>> begin Items

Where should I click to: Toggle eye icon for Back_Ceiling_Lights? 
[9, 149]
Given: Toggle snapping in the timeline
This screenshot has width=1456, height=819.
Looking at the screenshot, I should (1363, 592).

>> end Items

Render the records as a Markdown table with the columns Row and Record line, one numbered row per line. Begin at the line that contains "Given: Toggle snapping in the timeline", include every line through the end of the records, and omit blank lines.

**Task response**:
| Row | Record line |
|---|---|
| 1 | Given: Toggle snapping in the timeline |
| 2 | This screenshot has width=1456, height=819. |
| 3 | Looking at the screenshot, I should (1363, 592). |